Decade after alleged strike on Syrian nuclear facility, north remains volatile

To this day, foreign media attributes the 2007 airstrike that destroyed a nuclear facility in Deir ez-Zor to Israel • But times have changed, the six-year civil war has eroded the Syrian military and Hezbollah in Lebanon has emerged as a bigger threat.

צילום: AP // The Syrian suspected nuclear facility in Deir ez-Zor before the 2007 strike (left) and after.

Exactly 10 years ago, on Sept. 6, 2007, a mysterious airstrike destroyed a military complex in the Deir ez-Zor region in eastern Syria. Soon after, foreign media outlets reported the target was a suspected nuclear facility built by Syrian President Bashar Assad.

No country has ever officially claimed responsibility for the strike, but media worldwide and even then-U.S. President George W. Bush's administration attributed the strike to Israel. Only Israeli media remained mum on the issue.

In 2008, New Yorker magazine reported that Israel's Mossad intelligence agency learned of Syria's intentions to build a nuclear facility with assistance from North Korea, after getting hold of a laptop belonging to Ibrahim Othman, then-head of Syria's Atomic Energy Commission, that included, among other classified files, the facility's schematics and photos of the construction site.

The evidence was clear, but Israel continued to gather intelligence via covert operations, keeping the Americans informed of its findings. It took time for Israel to produce the proverbial smoking gun that removed any doubt the Americans may have had about the Syrian activity and convinced Washington the facility must be destroyed.

According to the New Yorker, the night of the attack saw then-Prime Minister Ehud Olmert and IDF Chief of Staff Gabi Ashkenazi convene at the military's high command situation room in the IDF's headquarters in Tel Aviv, as did then-Defense and Foreign ministers Ehud Barak and Tzipi Livni and the members of the General Staff, to follow the operation as it unfolded.

According to foreign media reports, 10 Israeli F-15I fighter jets participated in the strike, which involved highly sophisticated electronic warfare to dupe Syrian air defenses. The IAF used precision-guided missiles, destroying the reactor within minutes.

The next day, Syrian state media falsely reported that the country's air defenses warded off an Israeli strike in Syria's northeast and forced Israeli jets to turn back, dropping munitions in the desert.

Israel and Syria both refrained from making any official statements about the strike, and according to the New Yorker, Israel's early assessments turned out to be true: Assad felt safe enough in the plausible deniability sphere Israel allowed him with its silence to contain the incident and refrained from mounting a military response.

It is important to remember that 10 years ago, Israel perceived Syria as a real military threat, and the military geared for possible war with Syria's military, which had substantial ground and air capabilities.

A decade later, the situation in the north is completely different: Six and a half years of bloody civil war have all but destroyed Assad's army and it can no longer be defined as a significant threat to the IDF. The defense establishment believes it would take Assad years to rehabilitate his army.

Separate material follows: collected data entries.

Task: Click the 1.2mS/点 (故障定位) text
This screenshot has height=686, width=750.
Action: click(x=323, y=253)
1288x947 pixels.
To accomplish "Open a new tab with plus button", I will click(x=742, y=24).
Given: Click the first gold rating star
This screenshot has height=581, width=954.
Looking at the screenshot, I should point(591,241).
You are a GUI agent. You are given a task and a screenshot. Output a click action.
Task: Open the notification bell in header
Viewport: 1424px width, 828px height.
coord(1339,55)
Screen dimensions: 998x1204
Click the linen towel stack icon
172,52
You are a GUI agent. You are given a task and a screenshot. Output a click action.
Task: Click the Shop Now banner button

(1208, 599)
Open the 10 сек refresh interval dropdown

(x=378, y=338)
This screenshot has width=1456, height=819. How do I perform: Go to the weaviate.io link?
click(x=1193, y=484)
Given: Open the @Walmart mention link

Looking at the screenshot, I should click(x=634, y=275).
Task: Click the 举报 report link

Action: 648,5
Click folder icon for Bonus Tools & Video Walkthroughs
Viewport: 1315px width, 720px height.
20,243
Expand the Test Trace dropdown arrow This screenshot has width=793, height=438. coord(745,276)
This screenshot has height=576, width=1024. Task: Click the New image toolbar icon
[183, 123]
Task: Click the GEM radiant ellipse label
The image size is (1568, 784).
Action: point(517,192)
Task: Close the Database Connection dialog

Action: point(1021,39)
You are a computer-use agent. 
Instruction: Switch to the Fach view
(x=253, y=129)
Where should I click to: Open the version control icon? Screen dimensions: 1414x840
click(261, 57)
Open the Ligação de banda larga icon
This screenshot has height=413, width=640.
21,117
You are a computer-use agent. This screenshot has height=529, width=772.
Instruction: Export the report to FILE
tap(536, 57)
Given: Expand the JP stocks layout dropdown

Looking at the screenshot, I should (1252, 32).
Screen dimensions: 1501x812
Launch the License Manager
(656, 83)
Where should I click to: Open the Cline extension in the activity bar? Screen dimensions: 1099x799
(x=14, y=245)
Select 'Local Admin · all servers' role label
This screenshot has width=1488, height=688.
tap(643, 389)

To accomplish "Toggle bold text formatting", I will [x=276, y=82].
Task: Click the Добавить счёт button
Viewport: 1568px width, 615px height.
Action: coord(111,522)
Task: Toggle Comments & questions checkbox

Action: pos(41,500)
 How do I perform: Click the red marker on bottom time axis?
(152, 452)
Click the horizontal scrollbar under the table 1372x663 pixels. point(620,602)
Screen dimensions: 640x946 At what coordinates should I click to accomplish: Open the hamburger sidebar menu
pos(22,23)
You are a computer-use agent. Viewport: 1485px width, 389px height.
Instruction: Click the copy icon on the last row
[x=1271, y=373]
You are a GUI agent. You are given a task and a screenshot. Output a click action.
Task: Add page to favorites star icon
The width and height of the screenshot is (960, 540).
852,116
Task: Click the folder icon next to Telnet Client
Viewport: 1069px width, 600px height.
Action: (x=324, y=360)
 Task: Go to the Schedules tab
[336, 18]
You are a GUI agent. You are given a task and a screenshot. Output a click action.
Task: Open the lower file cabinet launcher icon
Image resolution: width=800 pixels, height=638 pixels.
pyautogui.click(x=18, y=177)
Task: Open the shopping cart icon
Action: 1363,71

Lebanon, on the other hand, has become a substantial, first-circle threat with which the IDF must contend.

The 11-day military exercise launched near the northern border Monday follows a scenario by which the cabinet orders the IDF to decisively defeat Hezbollah, the Lebanon-based Shiite terrorist group, and not on war with Syria, all while taking into consideration that there are currently thousands of Hezbollah operatives in Syria, fighting alongside Assad's troops.

The defense establishment believes the next northern campaign would not involve Hezbollah solely, but would rather entail multiple fronts.

Since the 2007 strike, foreign media have attributed dozens of airstrikes on weapon convoys to Hezbollah to Israel. Israel reluctantly acknowledged only one strike, after the Arrow defense system intercepted Syrian anti-aircraft missile fired at Israeli fighter jets flying in Syrian skies.

Tensions on Israel's borders with Syria and Lebanon have increased recently over Iran's effort to build weapon manufacturing facilities in Lebanon and entrench itself militarily in Syria.

The defense establishment's intelligence suggests that unless something is done, those weapon manufacturing facilities will become operational in the foreseeable future, something Israel said will "cross a red line."

Top defense officials have made it publicly clear that Israel will not tolerate Iranian military presence in Lebanon and Syria. One can only hope that this time as well, the issue will be resolved diplomatically rather than via a full-scale military conflict.